### EXERCISE GOAL
Would you output the entries below only from the line containing "Click the info" through the line containing "Click the word", exactly as they stand and with both ends included?

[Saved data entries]
##########

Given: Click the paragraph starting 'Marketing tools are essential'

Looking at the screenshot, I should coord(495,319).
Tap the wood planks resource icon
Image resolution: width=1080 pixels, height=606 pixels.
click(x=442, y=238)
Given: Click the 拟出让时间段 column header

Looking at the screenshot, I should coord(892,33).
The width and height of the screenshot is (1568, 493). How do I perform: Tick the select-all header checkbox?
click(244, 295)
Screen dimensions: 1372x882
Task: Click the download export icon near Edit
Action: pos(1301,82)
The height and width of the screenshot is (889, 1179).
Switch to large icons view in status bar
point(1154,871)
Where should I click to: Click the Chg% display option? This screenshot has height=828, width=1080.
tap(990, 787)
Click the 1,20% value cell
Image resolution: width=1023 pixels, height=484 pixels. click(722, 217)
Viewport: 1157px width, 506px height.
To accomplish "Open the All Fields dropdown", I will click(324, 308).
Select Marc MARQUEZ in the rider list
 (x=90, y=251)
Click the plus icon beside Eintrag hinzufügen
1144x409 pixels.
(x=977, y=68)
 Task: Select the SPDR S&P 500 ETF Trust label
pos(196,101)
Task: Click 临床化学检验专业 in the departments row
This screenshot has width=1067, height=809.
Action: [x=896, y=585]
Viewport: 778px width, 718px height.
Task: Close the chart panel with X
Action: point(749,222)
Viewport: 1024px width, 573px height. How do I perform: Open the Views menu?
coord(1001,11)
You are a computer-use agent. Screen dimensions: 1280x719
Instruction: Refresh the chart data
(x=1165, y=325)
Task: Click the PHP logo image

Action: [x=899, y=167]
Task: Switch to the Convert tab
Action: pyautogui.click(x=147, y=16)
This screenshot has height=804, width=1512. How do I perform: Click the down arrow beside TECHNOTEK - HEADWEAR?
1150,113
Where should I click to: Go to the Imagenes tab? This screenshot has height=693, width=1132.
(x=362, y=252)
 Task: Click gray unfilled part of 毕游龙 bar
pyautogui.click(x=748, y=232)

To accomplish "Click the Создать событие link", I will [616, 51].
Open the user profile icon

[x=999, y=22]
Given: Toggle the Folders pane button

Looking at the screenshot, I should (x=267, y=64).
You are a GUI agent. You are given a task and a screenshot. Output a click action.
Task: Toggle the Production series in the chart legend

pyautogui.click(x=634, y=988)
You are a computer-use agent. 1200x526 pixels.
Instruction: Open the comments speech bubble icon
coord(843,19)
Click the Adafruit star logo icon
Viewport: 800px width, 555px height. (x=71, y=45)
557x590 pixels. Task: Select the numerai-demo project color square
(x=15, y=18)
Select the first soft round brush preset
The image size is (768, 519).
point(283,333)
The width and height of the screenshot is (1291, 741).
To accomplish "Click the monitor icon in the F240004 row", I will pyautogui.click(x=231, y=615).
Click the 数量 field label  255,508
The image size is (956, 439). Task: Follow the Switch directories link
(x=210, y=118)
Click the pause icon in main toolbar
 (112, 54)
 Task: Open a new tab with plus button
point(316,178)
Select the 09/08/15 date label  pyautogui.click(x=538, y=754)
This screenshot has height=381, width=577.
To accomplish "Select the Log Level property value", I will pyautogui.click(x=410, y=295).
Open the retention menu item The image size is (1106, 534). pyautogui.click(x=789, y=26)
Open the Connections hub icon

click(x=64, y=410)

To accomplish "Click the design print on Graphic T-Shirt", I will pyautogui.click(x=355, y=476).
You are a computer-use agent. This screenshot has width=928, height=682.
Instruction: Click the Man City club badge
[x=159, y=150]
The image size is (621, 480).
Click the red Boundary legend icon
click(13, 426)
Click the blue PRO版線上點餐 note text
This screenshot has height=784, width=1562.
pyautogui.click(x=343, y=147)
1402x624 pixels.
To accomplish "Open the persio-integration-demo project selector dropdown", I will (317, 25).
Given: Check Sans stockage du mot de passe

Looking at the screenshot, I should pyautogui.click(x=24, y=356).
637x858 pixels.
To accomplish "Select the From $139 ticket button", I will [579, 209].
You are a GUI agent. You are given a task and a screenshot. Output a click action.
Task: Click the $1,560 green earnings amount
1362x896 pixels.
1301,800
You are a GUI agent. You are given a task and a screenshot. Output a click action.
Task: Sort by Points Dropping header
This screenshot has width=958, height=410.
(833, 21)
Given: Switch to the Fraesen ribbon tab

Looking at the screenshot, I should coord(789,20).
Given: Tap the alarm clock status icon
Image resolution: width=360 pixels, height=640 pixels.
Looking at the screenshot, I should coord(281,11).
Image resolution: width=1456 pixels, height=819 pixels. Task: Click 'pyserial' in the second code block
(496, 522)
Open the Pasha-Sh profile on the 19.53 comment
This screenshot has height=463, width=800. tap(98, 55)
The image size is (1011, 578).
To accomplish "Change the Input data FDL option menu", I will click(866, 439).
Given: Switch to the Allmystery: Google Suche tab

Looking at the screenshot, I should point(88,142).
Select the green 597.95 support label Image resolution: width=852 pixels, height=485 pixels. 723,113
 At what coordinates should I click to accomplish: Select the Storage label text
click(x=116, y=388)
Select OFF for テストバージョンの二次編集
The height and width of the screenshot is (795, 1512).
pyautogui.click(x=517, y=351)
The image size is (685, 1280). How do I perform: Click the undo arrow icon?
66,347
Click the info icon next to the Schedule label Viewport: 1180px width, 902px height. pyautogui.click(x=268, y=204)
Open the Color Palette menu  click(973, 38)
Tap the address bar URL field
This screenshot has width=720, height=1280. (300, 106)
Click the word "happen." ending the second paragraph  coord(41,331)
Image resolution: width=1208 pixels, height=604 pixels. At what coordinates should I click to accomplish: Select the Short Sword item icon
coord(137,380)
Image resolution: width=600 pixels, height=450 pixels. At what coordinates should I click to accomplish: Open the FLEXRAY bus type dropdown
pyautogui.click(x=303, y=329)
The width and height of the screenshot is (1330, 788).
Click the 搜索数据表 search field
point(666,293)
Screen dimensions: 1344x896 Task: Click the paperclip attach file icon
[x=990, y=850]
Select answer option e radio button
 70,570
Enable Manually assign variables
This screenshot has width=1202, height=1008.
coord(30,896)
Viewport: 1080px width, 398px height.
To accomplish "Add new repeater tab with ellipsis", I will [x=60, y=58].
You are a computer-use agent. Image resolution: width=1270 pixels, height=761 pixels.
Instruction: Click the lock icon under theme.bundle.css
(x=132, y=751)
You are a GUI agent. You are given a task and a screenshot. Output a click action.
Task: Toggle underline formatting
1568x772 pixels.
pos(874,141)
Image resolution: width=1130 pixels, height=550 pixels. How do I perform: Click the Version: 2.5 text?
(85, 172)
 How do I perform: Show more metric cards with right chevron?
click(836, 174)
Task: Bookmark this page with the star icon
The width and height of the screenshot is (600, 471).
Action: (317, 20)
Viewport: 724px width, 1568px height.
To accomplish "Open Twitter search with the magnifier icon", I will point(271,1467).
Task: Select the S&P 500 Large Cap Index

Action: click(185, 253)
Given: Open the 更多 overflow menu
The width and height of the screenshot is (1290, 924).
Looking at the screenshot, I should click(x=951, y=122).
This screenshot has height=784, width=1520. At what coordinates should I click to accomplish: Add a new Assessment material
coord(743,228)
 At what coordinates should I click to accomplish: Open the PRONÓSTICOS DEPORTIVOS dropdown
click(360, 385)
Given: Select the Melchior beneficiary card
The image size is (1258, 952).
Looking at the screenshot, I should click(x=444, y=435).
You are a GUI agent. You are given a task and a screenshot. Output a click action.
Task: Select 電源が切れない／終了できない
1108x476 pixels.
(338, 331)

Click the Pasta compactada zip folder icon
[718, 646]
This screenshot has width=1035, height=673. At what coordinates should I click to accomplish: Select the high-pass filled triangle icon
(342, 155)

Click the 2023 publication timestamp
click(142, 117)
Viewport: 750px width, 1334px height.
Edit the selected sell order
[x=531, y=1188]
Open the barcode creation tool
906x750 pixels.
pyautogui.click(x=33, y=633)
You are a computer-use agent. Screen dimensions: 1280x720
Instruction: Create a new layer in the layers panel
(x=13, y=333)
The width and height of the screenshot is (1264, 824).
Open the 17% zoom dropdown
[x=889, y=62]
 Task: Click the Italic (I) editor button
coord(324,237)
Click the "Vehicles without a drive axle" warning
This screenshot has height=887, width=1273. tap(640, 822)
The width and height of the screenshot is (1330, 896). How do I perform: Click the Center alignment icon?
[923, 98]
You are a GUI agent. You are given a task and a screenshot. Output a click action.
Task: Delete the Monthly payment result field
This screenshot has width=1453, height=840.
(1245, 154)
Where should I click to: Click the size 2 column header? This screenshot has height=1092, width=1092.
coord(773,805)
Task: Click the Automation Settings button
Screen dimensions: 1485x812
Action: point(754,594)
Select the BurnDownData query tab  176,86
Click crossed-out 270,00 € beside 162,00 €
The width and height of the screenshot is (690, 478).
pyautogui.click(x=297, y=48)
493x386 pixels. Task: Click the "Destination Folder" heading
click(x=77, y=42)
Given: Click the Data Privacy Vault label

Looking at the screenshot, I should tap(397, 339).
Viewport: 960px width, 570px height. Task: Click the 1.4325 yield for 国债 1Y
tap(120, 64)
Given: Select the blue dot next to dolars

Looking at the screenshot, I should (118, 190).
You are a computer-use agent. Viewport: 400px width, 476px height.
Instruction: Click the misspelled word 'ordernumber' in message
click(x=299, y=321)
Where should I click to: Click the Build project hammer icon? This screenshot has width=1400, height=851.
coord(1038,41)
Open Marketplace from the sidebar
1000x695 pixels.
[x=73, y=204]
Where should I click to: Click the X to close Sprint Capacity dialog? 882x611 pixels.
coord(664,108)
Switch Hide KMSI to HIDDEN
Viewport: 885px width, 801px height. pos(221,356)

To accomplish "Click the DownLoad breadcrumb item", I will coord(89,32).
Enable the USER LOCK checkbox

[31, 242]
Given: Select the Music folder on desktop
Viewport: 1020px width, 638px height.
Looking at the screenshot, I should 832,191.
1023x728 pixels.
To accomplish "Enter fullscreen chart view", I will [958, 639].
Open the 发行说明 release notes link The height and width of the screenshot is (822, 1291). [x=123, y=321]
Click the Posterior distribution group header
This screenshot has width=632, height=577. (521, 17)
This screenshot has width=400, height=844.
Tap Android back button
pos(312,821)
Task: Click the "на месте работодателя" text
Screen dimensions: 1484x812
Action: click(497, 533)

##########

### RESPONSE AREA
Click the info icon next to the Schedule label Viewport: 1180px width, 902px height. pyautogui.click(x=268, y=204)
Open the Color Palette menu  click(973, 38)
Tap the address bar URL field
This screenshot has width=720, height=1280. (300, 106)
Click the word "happen." ending the second paragraph  coord(41,331)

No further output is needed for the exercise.